The road too far
When I was a kid in the late 1960s, my parents took me to a neighborhood carnival. I don't remember much about the rides or who might have been there, but I do recall my dad's reaction to something I said. I had seen people wearing the typical hippy fashions with peace symbols and "free love" emblazoned on their t-shirts, and my parents must have commented on them, because my obvious question (to my 10-year-old mind) was, "What's wrong with free love?" I had no idea that the "free" in that sense is never truly free, and the "love" meant sex. Fast forward twenty-plus years and I was the mom of young boys, and very aware of our sex-crazed culture. Sex was everywhere. It helped sell everything from cars to toothpaste. Television brought it into our living rooms with greater and greater ease, and as with anything that is repeated often enough, our society accepted it.
So today when I stood in line at the post office, I should not have been surprised to see a woman openly reading the New York Times Bestselling 50 Shades of Grey. In some circles it is referred to as "mommy porn." I have not read this book, but I did read a little about it on the web. The author was interviewed on one site, and was asked if teens read her book. She said she hoped not, but then admitted that she had received letters from some who had. Many women of all adult ages are reading it, bringing erotica to a whole new level. One article suggested that the popularity of the book came from the story line, because it was about a guy who knew what a woman wanted without her having to explain it to him. No communication necessary.
I could ponder that for quite some time since communication between men and women has been a struggle since Adam and Eve. But that is the subject of another blog.
Turning a corner on this road too far, I saw in the news where more magazines were posting inappropriate pictures of royalty, which they had no business taking in the first place. Have we lost all sense of propriety? Are we really that enamored with the royals that we can't give them any privacy? Have we forgotten the tragedy of Diana?
And these are just small glimpses of our world gone crazy culture.
Words have also changed. As a wordsmith, you would think I should know this, but at times I've been blissfully ignorant about the changes that have taken an innocent word to mean something sexual. On the other hand, that ignorance has gotten me corrected by my kids, who want to spare me the embarrassment of saying something in innocence that now carries sexual meaning.
But really, should those phrases carry sexual meaning? Are we so jaded and surrounded by talk (and humor) that would have once been considered raunchy that it no longer fazes us? Is there no shame?
There was a time when purity held value.
"Dear friends, now we are children of God, and what we will be has not yet been made known. But we know that when he appears, we shall be like him, for we shall see him as he is. Everyone who has this hope in him purifies himself, just as he is pure." 1 John 3:2-3 NIV
What has brought us to this place? Did it start with that "free love" in the 60's that troubled my dad so much? His answer, by the way, was to explain to me that "free love" was not what it sounded like. But the idea of that era did spark an acceptance of sex outside of marriage. Television shows and romantic movies that once stopped at the bedroom door (between married couples), now shows far more than necessary and between anyone and everyone. How far we have come.

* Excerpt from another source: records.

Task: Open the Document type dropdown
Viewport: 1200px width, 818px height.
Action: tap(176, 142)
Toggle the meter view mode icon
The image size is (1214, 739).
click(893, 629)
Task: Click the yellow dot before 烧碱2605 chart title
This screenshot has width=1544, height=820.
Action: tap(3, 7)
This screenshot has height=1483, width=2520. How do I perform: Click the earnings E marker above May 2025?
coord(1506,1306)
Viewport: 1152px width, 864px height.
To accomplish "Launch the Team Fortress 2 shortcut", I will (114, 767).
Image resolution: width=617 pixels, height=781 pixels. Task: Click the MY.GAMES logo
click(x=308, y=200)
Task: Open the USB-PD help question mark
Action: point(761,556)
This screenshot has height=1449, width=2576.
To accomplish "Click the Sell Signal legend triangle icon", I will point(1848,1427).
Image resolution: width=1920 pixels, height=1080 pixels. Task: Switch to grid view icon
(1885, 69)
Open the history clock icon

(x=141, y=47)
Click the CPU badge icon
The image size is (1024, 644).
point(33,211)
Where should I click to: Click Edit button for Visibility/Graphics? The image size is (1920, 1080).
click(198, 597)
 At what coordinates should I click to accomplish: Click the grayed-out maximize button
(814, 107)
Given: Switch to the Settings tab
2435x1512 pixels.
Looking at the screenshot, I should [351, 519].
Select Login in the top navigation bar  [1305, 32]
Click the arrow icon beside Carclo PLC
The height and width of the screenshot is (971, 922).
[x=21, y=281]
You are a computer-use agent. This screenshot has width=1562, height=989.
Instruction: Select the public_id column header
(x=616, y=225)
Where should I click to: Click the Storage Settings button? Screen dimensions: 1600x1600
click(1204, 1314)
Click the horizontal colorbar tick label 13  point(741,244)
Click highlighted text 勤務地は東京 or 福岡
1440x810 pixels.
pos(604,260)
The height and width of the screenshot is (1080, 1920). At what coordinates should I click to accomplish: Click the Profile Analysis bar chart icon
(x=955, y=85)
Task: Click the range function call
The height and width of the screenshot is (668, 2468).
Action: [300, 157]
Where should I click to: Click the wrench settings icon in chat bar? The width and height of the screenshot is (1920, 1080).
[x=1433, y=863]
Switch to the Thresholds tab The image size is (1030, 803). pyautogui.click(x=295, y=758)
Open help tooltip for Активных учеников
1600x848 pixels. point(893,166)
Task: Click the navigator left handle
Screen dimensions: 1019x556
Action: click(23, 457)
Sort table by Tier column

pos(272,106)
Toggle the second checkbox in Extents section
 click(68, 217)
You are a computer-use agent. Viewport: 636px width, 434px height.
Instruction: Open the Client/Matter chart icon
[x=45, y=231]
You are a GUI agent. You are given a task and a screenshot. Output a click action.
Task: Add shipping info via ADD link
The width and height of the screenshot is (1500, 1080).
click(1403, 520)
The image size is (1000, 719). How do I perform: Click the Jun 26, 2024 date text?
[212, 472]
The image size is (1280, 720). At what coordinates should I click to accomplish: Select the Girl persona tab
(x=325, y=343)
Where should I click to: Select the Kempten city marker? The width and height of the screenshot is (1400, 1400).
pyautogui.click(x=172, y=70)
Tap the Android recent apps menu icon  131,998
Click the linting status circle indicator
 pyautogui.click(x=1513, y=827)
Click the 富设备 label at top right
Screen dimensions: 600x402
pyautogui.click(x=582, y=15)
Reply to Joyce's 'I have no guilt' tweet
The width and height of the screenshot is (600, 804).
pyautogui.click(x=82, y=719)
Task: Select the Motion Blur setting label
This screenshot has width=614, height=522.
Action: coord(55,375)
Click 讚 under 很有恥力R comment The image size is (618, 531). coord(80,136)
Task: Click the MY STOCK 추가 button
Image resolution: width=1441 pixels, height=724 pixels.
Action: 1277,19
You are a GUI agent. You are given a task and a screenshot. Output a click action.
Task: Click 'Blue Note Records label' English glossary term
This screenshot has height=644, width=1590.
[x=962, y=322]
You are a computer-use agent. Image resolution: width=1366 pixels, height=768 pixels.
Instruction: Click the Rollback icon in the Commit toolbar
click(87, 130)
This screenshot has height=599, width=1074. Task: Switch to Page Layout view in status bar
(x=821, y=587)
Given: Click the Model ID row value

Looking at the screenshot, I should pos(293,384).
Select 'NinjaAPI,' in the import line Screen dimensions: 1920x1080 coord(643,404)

There are a lot of stories in Scripture where people stepped outside of God's original plan for sex. David's adultery is the most famous of examples, but there are many more. In Jesus' day, when the religious leaders brought to Him a woman caught in adultery, they expected Jesus to condemn her as the law required. They already had the stones ready to sling her way, but Jesus, interestingly, told the men that if they themselves were without sin, they were free to cast the first stone. Every single leader walked away, and the only person left standing with her, the One who was without sin and had the right to condemn her, said this:
Jesus straightened up and asked her, “Woman, where are they? Has no one condemned you?” “No one, sir,” she said. “Then neither do I condemn you,” Jesus declared. “Go now and leave your life of sin.”
We tend to focus on Jesus' lack of condemnation as an excuse not to judge others. But Jesus, the Righteous Judge, said, "Go now and leave your life of sin." He did not condone her adultery, just as He does not condone any sexual pursuit outside of the way He intended sex to be. Elsewhere He said, "at the beginning of creation God ‘made them male and female.’ ‘For this reason a man will leave his father and mother and be united to his wife..."
Sex was never meant to be free. Nor was it meant to be exploited for marketing purposes. And true love is much more than sex.
This road we've taken is not a biblical one nor a wise one.
I wonder just how far we will take it before we recognize that fact.